AUSGEWÄHLTER TEXT:
──────────────────────────────
Sachliche Missionare
Wilkinson und Picket mögen keine hippen Pop-Autoren sein, doch sie haben Humor und einen durchaus starken, fast missionarischen Wunsch, dass sich die Erkenntnisse ihrer Arbeit als allgemeine Einsicht durchsetzen mögen. Die Zeichen stehen nicht schlecht, der neue britische Labour-Leader Ed Miliband etwa bezog sich bei seiner Antrittsrede bereits deutlich auf das zentrale Problem der Einkommensschere.
 
Starke Gegner
Wenn der Weg zu besserer Gesundheit, weniger Gewalt, mehr Zufriedenheit und höherer Produktivität so klar ist, stellt sich die Frage, warum bisher wenig in diese Richtung passiert ist. Kurz gesagt gibt es dafür zwei wesentliche Gründe: Um das Ziel zu erreichen, wären massive gesellschaftliche Änderungen notwendig. Und jene, die jetzt überdurchschnittlich gut leben, haben Angst vor einer Nivellierung nach unten. Auch in der Wirtschaft gibt es enorme Widerstände.
 
Win-Win-Situation
Nun wird es spannend, denn Wilkinson und Picket belegen in zahllosen und eingängigen Statistiken, dass niemand etwas zu verlieren hat. Ungleichheit wirkt wie ein Gift in den ärmsten und reichsten Ländern der Welt und verschont niemanden von seinen Auswirkungen. Kernindikator dafür ist das sinkende Vertrauen bei wachsender Ungleichheit. Mit dem Vertrauen schwindet die Zufriedenheit und wächst das Aggressionspotenzial.
 
Verheerende Folgen
Schritt für Schritt wird schlüssig nachgewiesen, wie neben dem Vertrauensverlust und der Aggressionszunahme auch psychische Erkrankungen und Süchte, Fettleibigkeit, Problemschüler, Teenager-Schwangerschaften, Selbstmorde, Gefängnisstrafen und Säuglingssterblichkeit zunehmen. Die Liste der Auswirkungen ist beeindruckend – und bedrohlich.
──────────────────────────────
EINTRÄGE:
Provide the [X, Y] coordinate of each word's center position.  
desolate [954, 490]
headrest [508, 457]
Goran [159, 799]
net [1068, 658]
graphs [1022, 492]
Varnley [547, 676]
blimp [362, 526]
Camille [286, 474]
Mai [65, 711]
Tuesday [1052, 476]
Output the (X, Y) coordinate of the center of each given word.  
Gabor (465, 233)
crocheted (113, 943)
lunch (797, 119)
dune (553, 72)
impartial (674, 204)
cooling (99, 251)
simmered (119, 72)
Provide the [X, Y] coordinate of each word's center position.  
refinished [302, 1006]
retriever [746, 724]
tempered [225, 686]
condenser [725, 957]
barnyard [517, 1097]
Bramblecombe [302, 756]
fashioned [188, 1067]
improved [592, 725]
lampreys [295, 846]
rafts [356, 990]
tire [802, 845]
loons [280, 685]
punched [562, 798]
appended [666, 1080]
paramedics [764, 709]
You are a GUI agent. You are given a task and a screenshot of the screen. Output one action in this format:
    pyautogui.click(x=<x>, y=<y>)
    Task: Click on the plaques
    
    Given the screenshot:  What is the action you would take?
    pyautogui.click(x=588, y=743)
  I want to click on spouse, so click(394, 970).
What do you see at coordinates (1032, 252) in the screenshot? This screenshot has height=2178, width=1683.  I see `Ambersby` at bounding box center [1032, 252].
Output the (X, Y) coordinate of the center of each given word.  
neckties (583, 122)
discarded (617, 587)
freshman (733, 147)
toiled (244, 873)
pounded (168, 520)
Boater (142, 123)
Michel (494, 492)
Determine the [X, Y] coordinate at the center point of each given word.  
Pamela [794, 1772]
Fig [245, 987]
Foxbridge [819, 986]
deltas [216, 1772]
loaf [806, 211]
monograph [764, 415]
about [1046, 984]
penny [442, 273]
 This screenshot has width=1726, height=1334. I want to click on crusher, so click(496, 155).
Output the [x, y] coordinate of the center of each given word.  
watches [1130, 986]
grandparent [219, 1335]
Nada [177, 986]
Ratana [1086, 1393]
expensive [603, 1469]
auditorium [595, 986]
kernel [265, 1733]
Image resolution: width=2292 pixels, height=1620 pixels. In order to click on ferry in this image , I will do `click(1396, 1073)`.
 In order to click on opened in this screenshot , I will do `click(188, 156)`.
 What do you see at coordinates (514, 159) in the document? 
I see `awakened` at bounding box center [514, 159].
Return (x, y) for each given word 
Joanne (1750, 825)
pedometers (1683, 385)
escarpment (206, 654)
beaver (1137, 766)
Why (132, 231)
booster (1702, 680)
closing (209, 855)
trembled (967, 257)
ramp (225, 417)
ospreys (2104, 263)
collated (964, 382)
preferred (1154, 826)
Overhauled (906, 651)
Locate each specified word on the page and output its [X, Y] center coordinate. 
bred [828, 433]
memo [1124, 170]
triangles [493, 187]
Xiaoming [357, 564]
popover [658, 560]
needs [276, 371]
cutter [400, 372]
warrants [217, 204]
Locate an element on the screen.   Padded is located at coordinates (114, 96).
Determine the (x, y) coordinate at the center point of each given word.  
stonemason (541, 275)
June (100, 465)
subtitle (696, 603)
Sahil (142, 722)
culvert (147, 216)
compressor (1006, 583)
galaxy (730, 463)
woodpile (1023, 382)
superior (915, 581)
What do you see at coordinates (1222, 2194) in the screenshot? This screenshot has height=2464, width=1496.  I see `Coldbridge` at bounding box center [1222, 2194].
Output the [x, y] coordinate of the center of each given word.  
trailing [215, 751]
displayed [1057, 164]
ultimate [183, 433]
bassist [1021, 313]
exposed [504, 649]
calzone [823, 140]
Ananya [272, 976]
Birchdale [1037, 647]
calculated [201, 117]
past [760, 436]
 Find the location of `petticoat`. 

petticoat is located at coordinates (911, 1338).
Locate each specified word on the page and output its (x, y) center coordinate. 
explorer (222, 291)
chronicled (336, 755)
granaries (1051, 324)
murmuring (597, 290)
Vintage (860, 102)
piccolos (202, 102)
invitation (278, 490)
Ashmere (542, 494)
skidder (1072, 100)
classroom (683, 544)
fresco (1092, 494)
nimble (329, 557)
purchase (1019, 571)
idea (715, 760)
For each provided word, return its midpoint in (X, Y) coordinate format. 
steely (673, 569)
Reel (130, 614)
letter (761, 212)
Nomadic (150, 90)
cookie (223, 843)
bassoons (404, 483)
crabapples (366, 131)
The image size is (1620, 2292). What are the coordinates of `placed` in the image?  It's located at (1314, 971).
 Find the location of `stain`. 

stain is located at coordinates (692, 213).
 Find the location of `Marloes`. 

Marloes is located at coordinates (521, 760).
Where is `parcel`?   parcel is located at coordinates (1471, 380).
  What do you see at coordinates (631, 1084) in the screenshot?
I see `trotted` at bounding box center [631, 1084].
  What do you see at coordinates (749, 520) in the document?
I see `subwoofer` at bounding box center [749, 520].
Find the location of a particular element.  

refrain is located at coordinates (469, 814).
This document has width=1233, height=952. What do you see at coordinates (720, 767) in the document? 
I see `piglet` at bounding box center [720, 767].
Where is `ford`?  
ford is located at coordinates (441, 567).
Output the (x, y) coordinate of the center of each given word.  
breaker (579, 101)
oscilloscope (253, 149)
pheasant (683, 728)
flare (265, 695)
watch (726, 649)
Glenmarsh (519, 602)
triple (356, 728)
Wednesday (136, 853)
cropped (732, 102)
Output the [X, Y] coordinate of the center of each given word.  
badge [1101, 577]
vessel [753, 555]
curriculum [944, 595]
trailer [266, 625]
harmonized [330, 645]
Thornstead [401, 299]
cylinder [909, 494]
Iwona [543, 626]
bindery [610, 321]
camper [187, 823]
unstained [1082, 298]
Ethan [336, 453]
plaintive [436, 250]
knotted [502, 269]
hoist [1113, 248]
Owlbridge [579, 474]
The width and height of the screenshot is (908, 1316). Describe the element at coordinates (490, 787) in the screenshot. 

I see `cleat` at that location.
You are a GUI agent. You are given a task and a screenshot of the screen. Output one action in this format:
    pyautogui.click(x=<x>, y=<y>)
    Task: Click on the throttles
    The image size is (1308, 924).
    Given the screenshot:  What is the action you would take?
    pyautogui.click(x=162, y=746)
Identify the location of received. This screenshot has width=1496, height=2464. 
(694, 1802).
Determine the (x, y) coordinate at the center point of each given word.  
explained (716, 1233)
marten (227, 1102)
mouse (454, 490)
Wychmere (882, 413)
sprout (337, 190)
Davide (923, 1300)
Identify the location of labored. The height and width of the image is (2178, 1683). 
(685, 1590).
──────────────────────────────
ARBEITSAUFTRAG: Führen Sie den ausgewählten Text über die Folgen sozialer Ungleichheit im Anschluss an seinen letzten Satz weiter.

ERGEBNIS DER ÜBUNG:
 
Viele Wege führen zum Ziel
Die Wege, um mehr Gleichheit zu erreichen, können sehr unterschiedlich sein. Zwei Beispiele aus dem Buch: Schweden und Japan. Während in Schweden eine massive Sozialbürokratie dafür sorgt, dass niemand zurückbleibt und alle gut leben können, setzt man in Japan schon vor der steuerlichen Einflussnahme an: die Unterschiede der Bruttogehälter sind hier extrem gering. Ideal ist natürlich ein Mix aus beiden Methoden, schließlich gibt es Best-Practice-Modelle aus aller Welt.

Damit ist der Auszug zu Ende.